## ACTIVITY
Read the data below line by line and copy each one with "slider" in it.

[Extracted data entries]
◆ ◆ ◆ ◆ ◆
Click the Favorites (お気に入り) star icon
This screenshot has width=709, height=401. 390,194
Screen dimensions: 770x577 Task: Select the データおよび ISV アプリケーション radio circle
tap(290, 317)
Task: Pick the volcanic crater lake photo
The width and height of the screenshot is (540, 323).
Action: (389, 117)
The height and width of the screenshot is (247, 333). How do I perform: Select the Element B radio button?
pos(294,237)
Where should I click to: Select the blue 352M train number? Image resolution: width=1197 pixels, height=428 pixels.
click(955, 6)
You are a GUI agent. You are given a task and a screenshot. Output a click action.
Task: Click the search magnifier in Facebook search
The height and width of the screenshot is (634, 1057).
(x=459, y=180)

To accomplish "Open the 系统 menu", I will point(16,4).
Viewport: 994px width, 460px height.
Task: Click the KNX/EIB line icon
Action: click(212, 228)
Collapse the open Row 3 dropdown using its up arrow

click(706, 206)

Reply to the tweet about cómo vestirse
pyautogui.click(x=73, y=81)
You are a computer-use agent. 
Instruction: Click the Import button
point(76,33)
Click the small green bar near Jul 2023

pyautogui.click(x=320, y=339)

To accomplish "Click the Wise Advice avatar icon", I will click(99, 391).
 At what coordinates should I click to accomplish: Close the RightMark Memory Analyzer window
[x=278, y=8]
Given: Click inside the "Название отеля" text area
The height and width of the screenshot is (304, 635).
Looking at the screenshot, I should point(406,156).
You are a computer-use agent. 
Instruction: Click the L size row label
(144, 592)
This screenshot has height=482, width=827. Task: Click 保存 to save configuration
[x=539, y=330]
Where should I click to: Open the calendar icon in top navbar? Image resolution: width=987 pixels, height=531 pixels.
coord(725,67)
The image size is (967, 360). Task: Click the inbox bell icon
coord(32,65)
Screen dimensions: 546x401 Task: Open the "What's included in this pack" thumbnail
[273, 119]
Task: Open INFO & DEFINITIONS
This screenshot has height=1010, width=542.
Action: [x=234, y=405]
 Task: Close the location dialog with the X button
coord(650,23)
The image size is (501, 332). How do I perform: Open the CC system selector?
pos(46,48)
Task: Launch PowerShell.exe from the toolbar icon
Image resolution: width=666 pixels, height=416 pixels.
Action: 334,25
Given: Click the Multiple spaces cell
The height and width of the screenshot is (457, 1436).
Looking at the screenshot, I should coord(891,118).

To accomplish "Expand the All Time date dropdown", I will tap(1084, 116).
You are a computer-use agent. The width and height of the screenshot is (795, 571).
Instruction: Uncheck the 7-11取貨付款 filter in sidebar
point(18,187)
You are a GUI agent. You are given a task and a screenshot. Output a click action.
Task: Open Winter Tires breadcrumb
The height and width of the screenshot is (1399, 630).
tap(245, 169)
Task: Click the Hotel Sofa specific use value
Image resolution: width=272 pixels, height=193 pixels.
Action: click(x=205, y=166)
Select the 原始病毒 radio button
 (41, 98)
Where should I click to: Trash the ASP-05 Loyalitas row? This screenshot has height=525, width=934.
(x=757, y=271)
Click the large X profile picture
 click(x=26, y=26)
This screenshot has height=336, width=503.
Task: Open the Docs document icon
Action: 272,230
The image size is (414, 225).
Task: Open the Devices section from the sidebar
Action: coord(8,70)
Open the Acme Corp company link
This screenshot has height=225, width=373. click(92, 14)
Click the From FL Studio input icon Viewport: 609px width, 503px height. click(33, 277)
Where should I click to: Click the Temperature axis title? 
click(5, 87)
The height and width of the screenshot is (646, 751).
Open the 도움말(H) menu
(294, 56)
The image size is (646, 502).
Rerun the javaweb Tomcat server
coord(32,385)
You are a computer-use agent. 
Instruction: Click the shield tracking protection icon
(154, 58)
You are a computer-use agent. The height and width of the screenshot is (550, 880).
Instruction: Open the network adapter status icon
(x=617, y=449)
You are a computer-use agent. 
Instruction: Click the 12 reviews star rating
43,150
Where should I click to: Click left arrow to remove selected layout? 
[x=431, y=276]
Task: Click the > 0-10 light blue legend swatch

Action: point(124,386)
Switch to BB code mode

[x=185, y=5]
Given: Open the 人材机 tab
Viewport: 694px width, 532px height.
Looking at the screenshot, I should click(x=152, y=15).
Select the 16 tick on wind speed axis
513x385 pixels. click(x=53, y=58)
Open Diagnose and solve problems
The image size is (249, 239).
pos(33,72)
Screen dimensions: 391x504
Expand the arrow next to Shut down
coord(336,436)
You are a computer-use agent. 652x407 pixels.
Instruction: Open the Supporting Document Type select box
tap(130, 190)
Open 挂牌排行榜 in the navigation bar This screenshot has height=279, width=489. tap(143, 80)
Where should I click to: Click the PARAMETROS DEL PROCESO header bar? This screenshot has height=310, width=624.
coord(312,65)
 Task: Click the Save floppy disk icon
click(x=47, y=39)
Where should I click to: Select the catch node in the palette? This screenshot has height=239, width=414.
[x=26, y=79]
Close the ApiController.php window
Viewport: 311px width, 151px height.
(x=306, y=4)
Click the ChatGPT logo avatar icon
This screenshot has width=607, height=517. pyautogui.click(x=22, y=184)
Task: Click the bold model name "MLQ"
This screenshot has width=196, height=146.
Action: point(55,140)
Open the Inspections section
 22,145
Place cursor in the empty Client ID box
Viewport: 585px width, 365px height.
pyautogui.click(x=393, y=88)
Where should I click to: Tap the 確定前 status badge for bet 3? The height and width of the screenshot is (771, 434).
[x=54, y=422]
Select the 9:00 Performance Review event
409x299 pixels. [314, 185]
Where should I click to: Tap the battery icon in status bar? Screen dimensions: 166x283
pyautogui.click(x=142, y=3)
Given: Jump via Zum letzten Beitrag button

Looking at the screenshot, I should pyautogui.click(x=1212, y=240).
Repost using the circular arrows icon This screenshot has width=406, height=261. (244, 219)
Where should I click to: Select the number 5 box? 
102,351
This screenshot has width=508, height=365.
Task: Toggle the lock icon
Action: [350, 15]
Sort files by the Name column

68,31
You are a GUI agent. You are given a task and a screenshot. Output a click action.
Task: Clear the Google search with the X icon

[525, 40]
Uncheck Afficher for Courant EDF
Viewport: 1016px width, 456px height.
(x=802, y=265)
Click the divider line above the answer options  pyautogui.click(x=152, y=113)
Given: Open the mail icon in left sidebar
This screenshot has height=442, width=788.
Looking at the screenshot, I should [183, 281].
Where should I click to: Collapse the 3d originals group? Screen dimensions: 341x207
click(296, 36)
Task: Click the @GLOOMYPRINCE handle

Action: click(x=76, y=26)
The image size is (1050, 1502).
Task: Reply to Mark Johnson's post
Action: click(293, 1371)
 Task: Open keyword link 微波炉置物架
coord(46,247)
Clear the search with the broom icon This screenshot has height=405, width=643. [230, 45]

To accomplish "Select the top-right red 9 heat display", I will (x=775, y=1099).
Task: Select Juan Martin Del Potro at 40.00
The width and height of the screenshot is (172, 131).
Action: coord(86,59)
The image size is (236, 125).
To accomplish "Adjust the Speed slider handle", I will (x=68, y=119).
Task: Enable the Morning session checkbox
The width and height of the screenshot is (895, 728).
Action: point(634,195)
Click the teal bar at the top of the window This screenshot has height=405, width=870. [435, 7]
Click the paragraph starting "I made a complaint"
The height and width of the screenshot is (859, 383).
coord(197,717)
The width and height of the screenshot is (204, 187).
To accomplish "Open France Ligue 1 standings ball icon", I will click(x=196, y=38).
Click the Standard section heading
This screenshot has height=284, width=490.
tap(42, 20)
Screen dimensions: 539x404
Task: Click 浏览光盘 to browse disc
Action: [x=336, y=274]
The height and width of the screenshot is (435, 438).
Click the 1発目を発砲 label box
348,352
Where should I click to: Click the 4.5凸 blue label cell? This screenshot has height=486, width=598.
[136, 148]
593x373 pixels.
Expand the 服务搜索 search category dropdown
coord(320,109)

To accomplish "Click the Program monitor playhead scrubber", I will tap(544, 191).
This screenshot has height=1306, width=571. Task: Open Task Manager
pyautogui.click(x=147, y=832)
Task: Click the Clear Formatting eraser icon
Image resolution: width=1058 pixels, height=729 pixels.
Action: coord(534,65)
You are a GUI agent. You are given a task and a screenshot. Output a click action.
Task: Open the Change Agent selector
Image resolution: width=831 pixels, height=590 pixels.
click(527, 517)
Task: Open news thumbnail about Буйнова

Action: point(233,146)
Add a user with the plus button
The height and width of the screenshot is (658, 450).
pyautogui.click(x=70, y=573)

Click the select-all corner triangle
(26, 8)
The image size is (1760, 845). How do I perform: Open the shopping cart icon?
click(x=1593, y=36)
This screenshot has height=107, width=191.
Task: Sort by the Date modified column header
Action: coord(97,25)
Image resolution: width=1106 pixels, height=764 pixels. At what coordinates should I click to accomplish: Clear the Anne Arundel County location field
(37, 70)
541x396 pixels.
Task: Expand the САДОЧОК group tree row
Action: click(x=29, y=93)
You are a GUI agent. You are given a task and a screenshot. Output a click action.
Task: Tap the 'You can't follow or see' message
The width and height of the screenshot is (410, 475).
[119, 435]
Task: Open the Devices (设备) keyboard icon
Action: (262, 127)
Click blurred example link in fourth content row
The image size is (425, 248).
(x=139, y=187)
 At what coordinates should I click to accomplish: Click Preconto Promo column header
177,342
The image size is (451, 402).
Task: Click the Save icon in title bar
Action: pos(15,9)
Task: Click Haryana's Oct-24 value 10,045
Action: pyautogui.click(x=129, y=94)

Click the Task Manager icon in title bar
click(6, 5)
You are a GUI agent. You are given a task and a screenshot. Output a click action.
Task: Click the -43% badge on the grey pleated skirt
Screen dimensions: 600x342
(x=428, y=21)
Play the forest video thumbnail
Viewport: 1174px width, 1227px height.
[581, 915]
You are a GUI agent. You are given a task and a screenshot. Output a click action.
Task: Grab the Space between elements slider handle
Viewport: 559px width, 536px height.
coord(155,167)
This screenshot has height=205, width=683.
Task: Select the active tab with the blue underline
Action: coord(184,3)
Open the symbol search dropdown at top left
◆ ◆ ◆ ◆ ◆
## OUTPUT FOR THIS TASK
To accomplish "Adjust the Speed slider handle", I will (x=68, y=119).
Task: Grab the Space between elements slider handle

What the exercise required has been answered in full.